"where I first / fell in love / with unreality" -Ferlinghetti

CLAYMONT

by Kevin Brofsky

directed by Derek Jamison

Emerging Artists Theatre production, through Feb 22

Paul Adams, artistic director

review by Louis Lopardi, Feb. 18, 2004

With the "Tet Offensive" of early 1968 the Vietnam War took a serious turn for the worse, generating a need for ever more American bodies. This is the engine which provides the driving pressure on the young men of the play. In this bizarre world, so accurately depicted in the play, the Dupont Company (manufacturer of Napalm - used with such horrific ineffectualness in the war) is touted as a kind of Utopia within whose folds even draft-aged men might be safe.

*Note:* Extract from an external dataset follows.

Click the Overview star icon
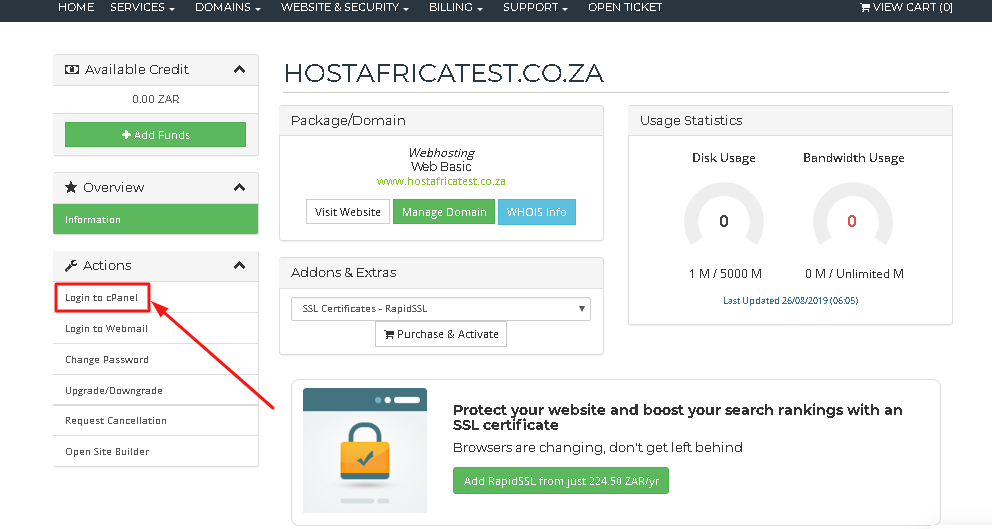This screenshot has height=529, width=992. click(71, 187)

The misunderstood teen, the crippled father, the old-world grandmother . . . it is a family very familiar to followers of Brofsky's plays, but here they are handled with a lighter, surer, more deft touch than ever. Aided by an all-star cast and the smooth Direction of Derek Jamison, the play grabs our attention and makes us believe in the characters and their place in the world. But to paraphrase the late Quentin Crisp: Claymont is not so much a place, as a deranged state of mind. (Crisp said it of Poland.) It exemplifies the national malaise that gripped this country for so long after the murder of JFK - and, arguably, is with us still. In Brofsky's Claymont, a high-school Senior must escape from the unreality of a repressive and warrior society to the "reality" he is to forge for himself: one in which art has just as much credence as athletics, where love needn't smother to be supportive, where it is okay to have a crush on the boy next door.

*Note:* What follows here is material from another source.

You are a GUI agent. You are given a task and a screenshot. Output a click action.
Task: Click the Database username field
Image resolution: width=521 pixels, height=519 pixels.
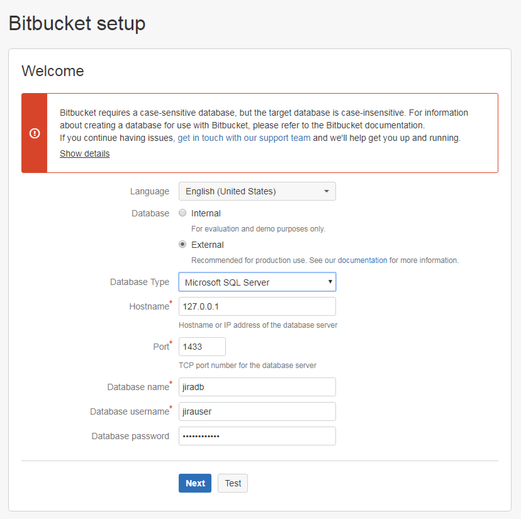click(x=257, y=411)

Jason Hare, superb and consistent, played Neil, the nerdy, artsy, nascent (if not budding) homosexual teen. Through force of acting he made the momentary choice of jealous self-interest over logic and selfless love quite believable in the play's finale. The object of that love - the collegiate and athletic son of the military household next door - was played with powerful inner fire by Stephen Sherman. A personal choice: At times I would have preferred to see the workings of that fire; Sherman plays it all mostly inside - a technique which works easier on film but makes a much harder job for the actor on stage.

Supporting roles were perfectly cast. As the would-be girlfriend, Aimee Howard played with a quick kaleidoscope of emotions, working hard to make her lines sound like something other than from period romances. Even the overused impotence gloss line "it happens to everyone" rang true (but still got a laugh). Jason O'Connell seemed too young to be "the" art department at the high school, but he brought a full character to the fore instantly, and visibly adapted the character as events changed in his very brief cameo scene.

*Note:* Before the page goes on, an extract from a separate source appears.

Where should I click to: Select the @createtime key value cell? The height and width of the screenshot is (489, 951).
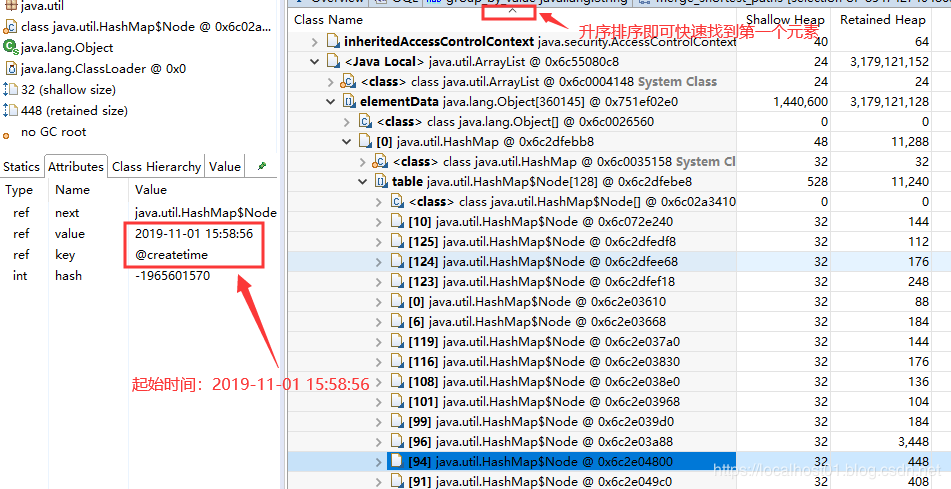click(172, 255)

The mothers of the two young men had heavy workloads. Neil's mother was played by Glory Gallo, giving a deep, moving, well rounded performance. She resisted the temptation to overact as the pressures of the play built, and convinced us with her "I'm stronger than I look." The neighbor Dolores is a period piece of diet-pill manic energy - a brilliantly funny take by Wynne Anders. Jacqueline Barsh was perfect as the grandmother, who, while she was a butt of much humor in the play, grew into the fount of prophetic wisdom she was meant to be. "When did you stop dreaming?" she asks her daughter, and, by extension, all of us.

Eric Chase created a Lighting Design which solved many of the problems of a split stage with low ceilings. Director and Lighting Designer were both almost foiled by an ever increasing number of rapid scene changes, but prevailed, thanks in large measure to the solution provided by Carter Inskeep's split-level unit set design. Use of such sets do require careful script editing - Neil is referred to as "at the kitchen table doing homework" when we see the table brightly lit and untenanted. Set pieces evoked an end-of-the-decade weariness, and Ellen Reilly's costuming firmly caught not just the period but the social strata as well. Desmond Dutcher's perfectly timed Sound Design cleverly avoided the best-known music of the era, forcing one to focus on the mood. (But the use of a Kennedy speech clip, amidst other more period clips, was a distracting anachronism.)

The play nudged but didn't answer the question as to why the artist creates: What drives the visionary to labor, at great pain (and usually for little or no profit) to create a metaphor for that vision? Literature sometimes explores the question (Germans were obsessed with it, and oddly enough, the Opera world tackled the question often.) There is an interesting point at which the questioning itself becomes the artwork. In the fifties and sixties, the poet Ferlinghetti exposed us to some of that in his visionary "Coney Island of the mind" - a fantasy place made real by power of our collective memory. This Claymont is such a place, working, as Brofsky plays often do, on the collective memory of the audience, and that memory is far more important than the reality. Even the protagonist reminds us at one point "it doesn't really exist." Yet this drama, undoubtedly scene for scene, was played out in many thousands of American households in the sixties. It's about time we started seeing more than the History Channel version of the way things were.